How to create an Animated 2D Line to help the user aim and shoot?
So I'm creating a bubble shooter-like-game, in which the user needs to shoot a bubble at some other bubbles, obviously ;p but like in normal bubble shooters, I need that animated line that can be seen when the user aims. Here's a screenshot of a bubble shooter game! Now the special thing about this aim line is that it sort of pulsates. Those circles or dots grow larger then smaller in size repeatedly, though I don't know if it's clearly visible in the pic. Till now I've experimented with Unity's line renderer and created a texture with a small dot on it that I've tiled in a material. When I attach it to the line renderer it does (sort of) look similar to the one in the pic, and I'm sure I can make it look better. Still, I want it to create that sort of animation, but I've sort of given up now.. :/
Any help would be appreciated!
Thanks!
EDIT I was wondering if there was a way to do that in a script by filling the path between where user's mouse is, and the start point, with these circles that can be animated, but then the user needs to drag the mouse around and so the line should move with it while being anchored at one position.. I am not sure how to achieve that though.

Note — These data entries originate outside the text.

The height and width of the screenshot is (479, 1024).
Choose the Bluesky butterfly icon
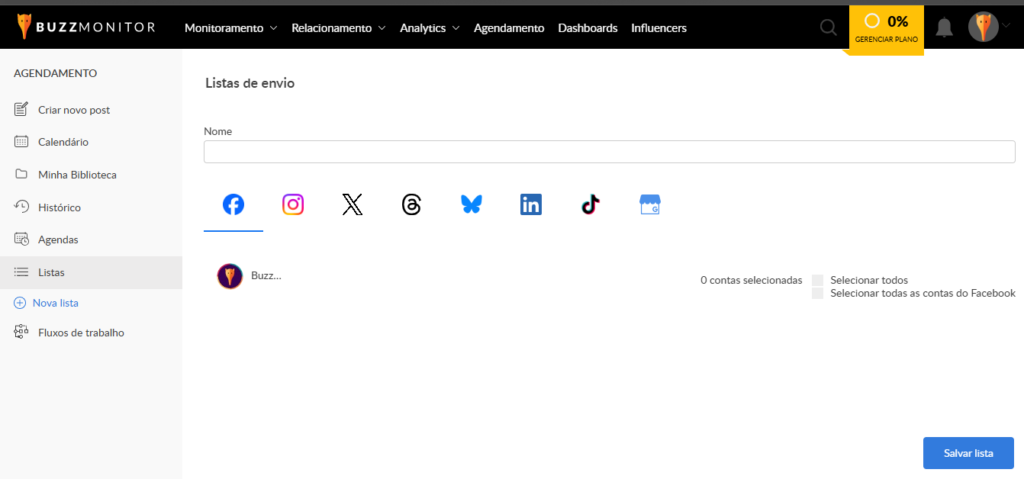pos(471,205)
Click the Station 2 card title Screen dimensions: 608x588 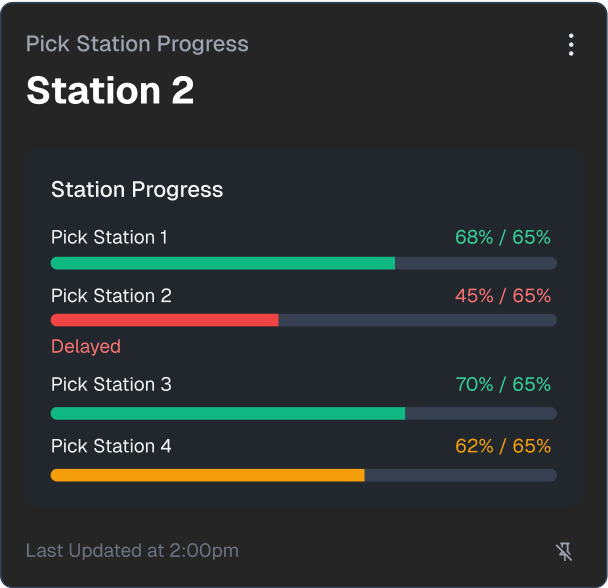pos(110,91)
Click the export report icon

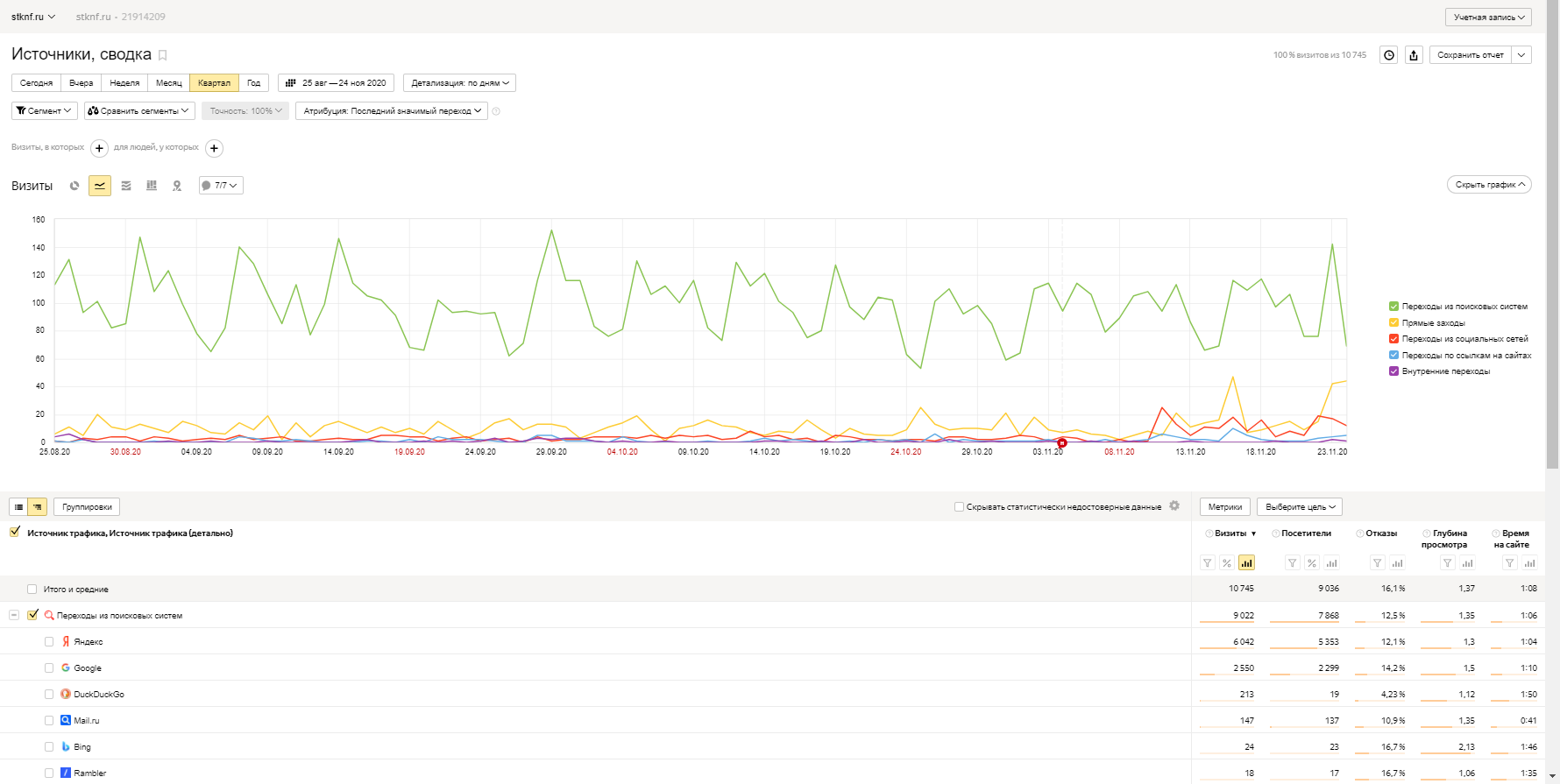pos(1414,55)
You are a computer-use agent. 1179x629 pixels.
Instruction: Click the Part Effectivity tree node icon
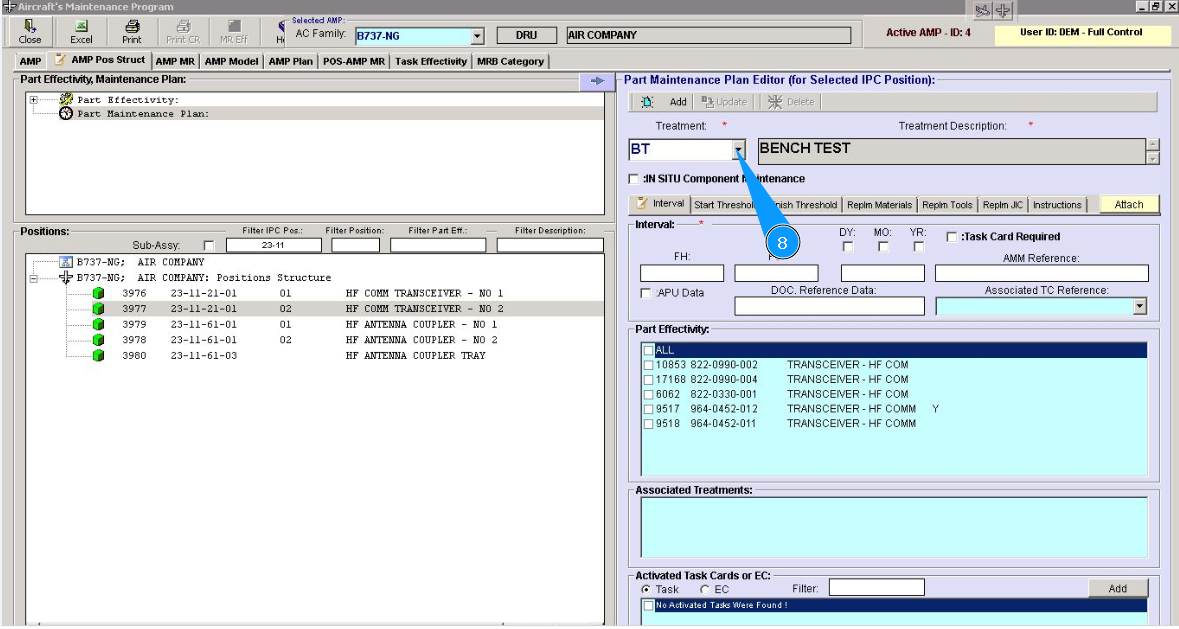tap(66, 99)
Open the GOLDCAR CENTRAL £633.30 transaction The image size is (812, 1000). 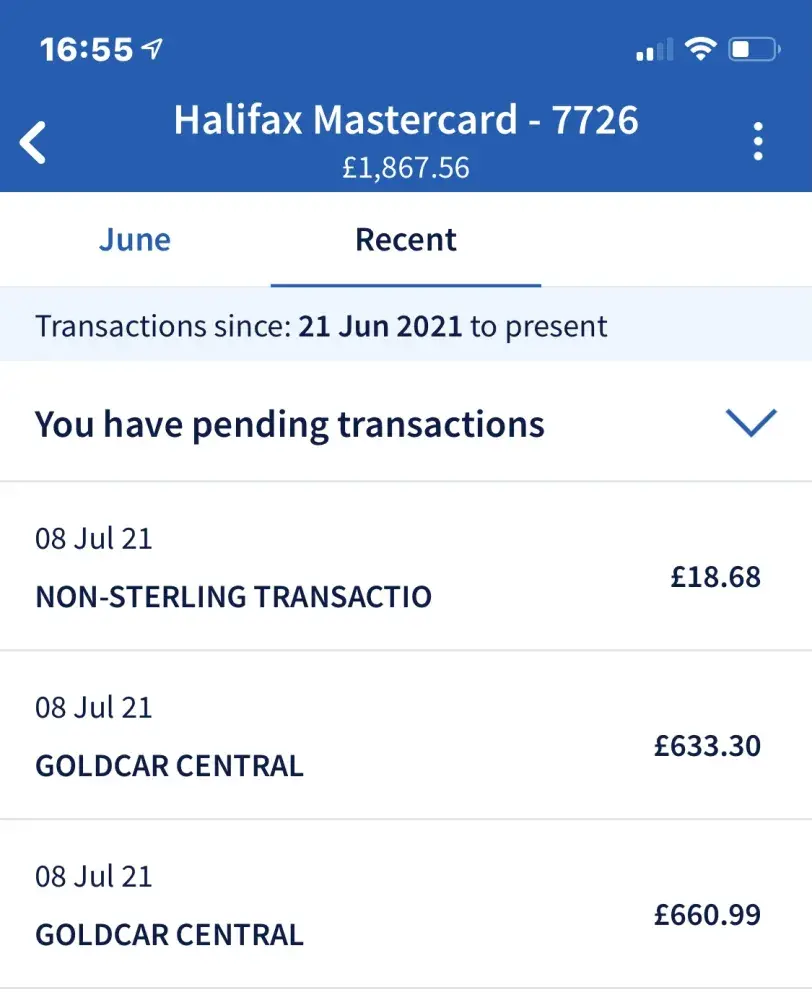pyautogui.click(x=170, y=766)
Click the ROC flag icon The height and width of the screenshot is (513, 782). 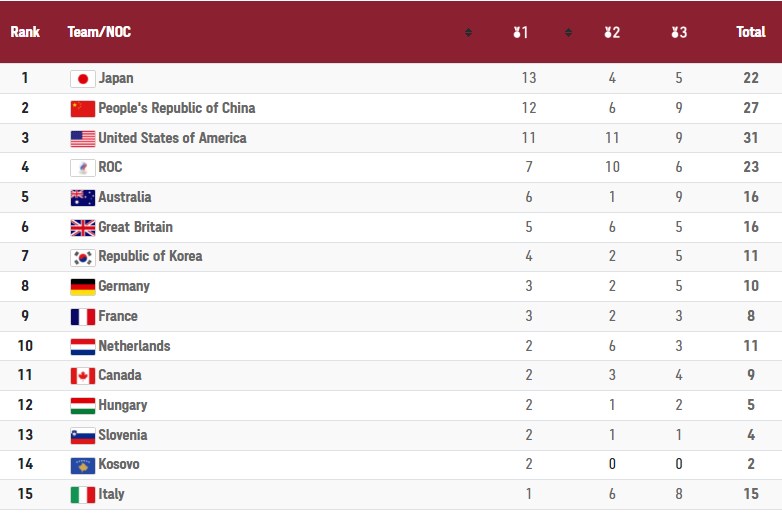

Answer by hexagonius · Mar 01, 2017 at 05:42 PM
I'd create a pool of animated sprites if it's a 2D game (scaling up and down, sort of). Since you know the start and the direction of the line, you just reposition them in intervals. I don't know what you do to reflect on the wall, math or Raycasts in combination with Vector2/3.Reflect, but that gives the path after hitting the wall. So:
- after each x steps place the bubble. - if x is too long for until it hits the wall, subtract the remaining distance and work along the reflected line with the rest of x and place more... - until you're satisfied with the length
If you do this depending on where it starts, which direction it goes and how long it is, the user should be able to just alter the direction and the algorithm places all dots to their new places.
Seems like what I should do hm. How should I reposition them at intervals though? The interval length has to be constant I suppose, but how would I change the position? I'm guessing it'll be a combination of some math, like pythogoras theorem? :p Thanks for your reply though
it's easier than that. position + direction also is a position. So start + first portion of the direction vector is your first bubble, adding to it the same distance the second and so forth. it's basically a for loop to do that.